*Requirements*. Continue the passage on multilevel modeling versus group-based trajectory analysis, picking up after its final sentence.

*Source*.
In principle, concerns about potential bias stemming from departures from the normal distribution in the random effects could be remedied. There is nothing inherent in multilevel modeling to preclude the estimation of models with error terms whose distributions are other than normal. Statisticians have proposed more flexible alternatives, such as Student’s t or a skew-normal distribution [3, 23, 68]. Tong and Zhanag . To the best of my knowledge, software allowing for these options is not commercially available.
To determine the accuracy with which individuals are being assigned to the appropriate group by this procedure, I dichotomized the individual estimates of the intercept and linear slope at the mean value of each distribution, and then cross-tabulated these estimates with the group assignment. This cross-tabulation showed perfect success in cross-classification. Each individual with a high true intercept or with a high slope was assigned to the group with high estimates of the intercept or slope.
A full assessment of the capacity of multilevel modeling to separate out distinct groups when they are really present in the data lies beyond the scope of this paper. Nagin  observes that there may be some complex patterns of trajectories that could not be distinguished easily in a multilevel analysis, but that would be distinguished in a group-based approach. This may well be the case. Whether there are empirical examples of such patterns in the data sets criminologists typically analyze when studying criminal careers is another question, one that has not been seriously examined thus far.

*Supplied material*.

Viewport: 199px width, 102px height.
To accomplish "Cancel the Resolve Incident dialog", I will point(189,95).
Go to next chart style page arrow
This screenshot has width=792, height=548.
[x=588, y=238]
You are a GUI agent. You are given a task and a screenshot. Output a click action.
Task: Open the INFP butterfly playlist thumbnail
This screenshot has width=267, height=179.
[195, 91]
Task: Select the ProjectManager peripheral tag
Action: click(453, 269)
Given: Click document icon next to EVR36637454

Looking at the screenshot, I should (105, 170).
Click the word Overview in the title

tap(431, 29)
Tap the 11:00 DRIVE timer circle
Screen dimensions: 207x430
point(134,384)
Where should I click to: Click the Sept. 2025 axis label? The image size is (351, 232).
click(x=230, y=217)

...

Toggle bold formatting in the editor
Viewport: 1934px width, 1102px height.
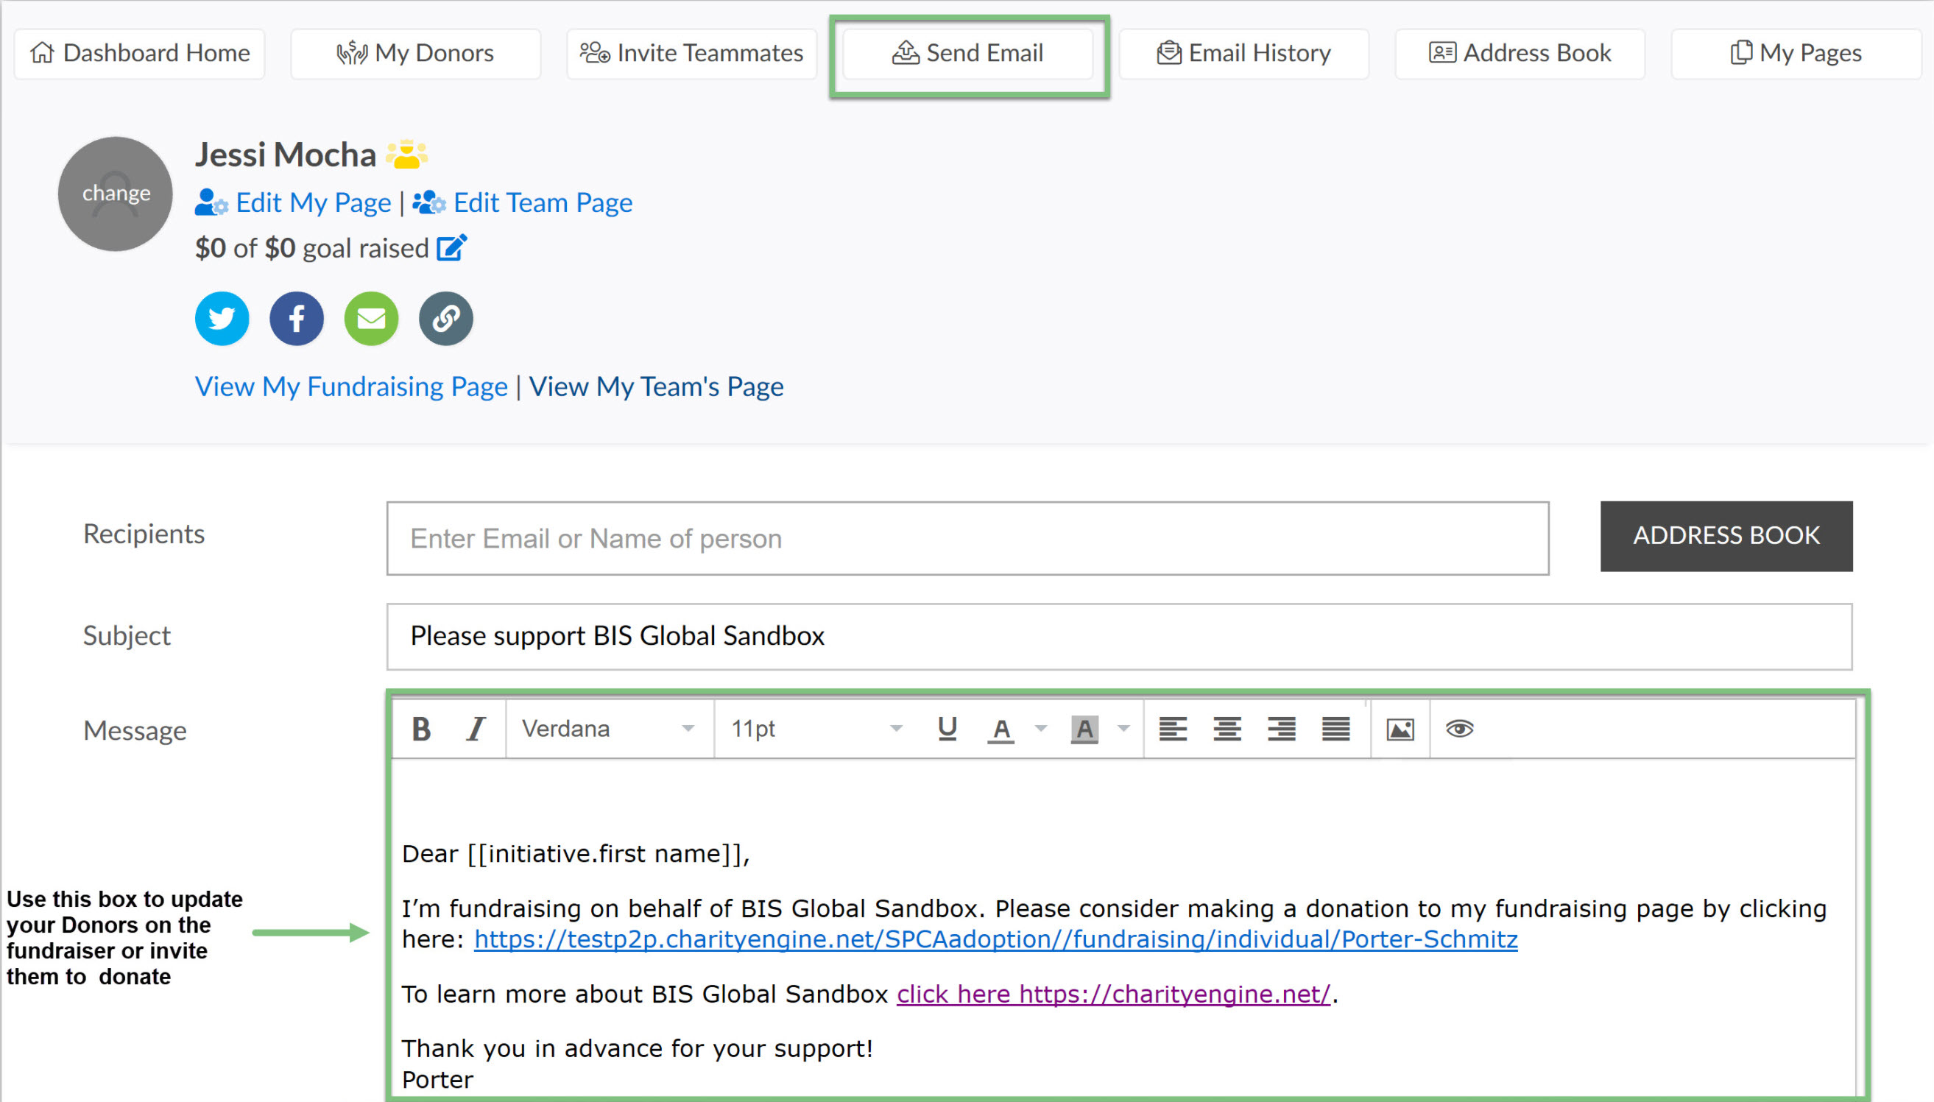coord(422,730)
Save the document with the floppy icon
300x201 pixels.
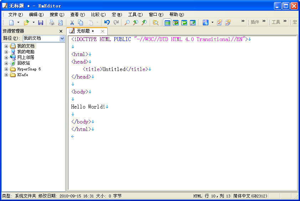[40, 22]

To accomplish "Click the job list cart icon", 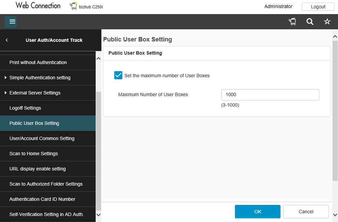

* * *

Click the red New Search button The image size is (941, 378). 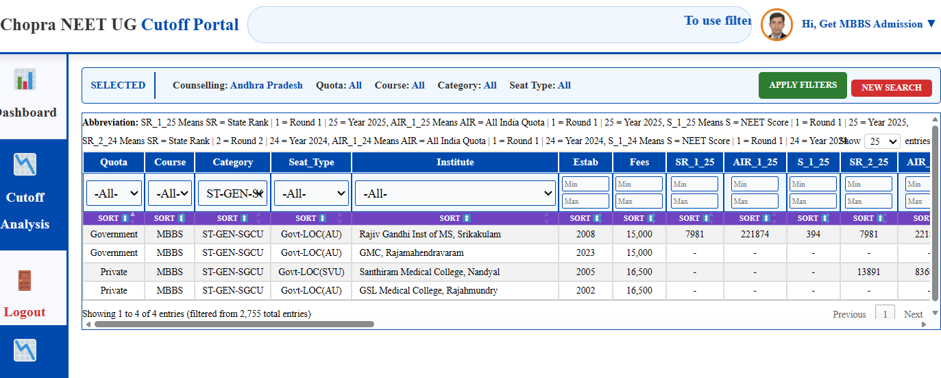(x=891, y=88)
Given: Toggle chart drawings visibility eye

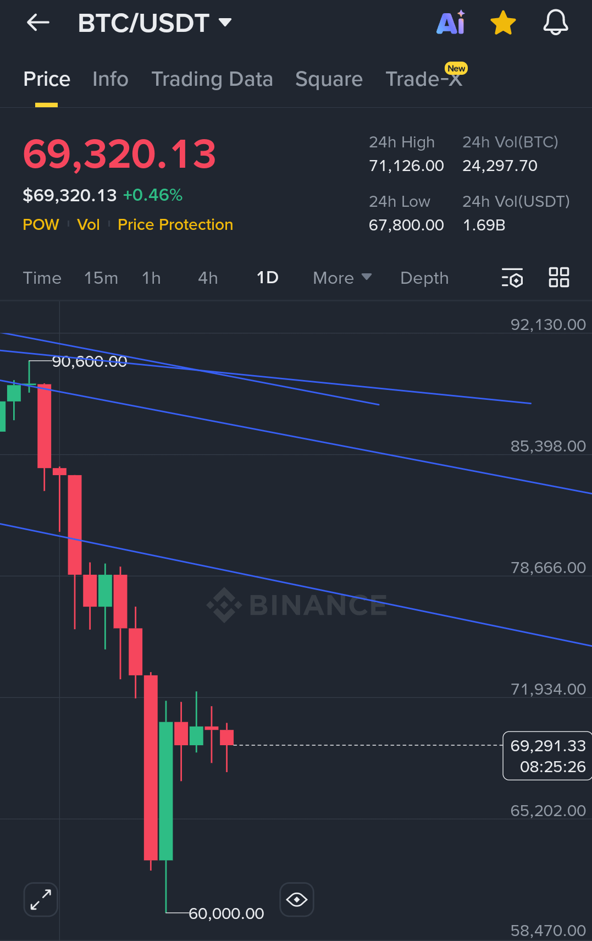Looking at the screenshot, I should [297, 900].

*Solved exercise*.
Most researchers who analyze criminal careers have used only one method to analyze their data, and so the possibility of comparing the results of the two approaches on the same data set has been little explored in empirical research on criminal careers. I did recreate the artificial data set that Nagin  used to illustrate the group-based approach; like our artificial data set, it consists of two sets of differently specified trajectories. His analysis shows that the SAS routine PROC TRAJ recovers their shapes well. In this instance, that there are two distinct patterns of trajectories is evident on inspection of a scatterplot of the empirical trajectories. In this case, such an inspection would show a researcher right at the outset that a finite mixture modeling approach would be appropriate. In any event, the results of this preliminary investigation suggest that the multilevel approach need not be avoided for fear that the approach itself is incapable of discerning genuine group differences.
Individual Time Series
To ensure that the conclusions reached in the previous section are not a result of the empirical Bayesian estimation or the assumption of multivariate normality for the errors in the level-2 equation, I repeated the analysis using individual time series (ITS). The ITS approach estimates separate Poisson regressions for each subject in the data set. It saves the estimated intercepts and slopes for each estimation, and then examines their empirical distributions. This approach avoids the bias produced by an empirical Bayesian estimation, and makes no assumptions about the distribution of error terms in a level-2 model. This procedure has previously been used by Bushway et al. . I carried out this procedure for each of the six race-ethnicity-cohort combinations using the statsby command in version 11 of Stata.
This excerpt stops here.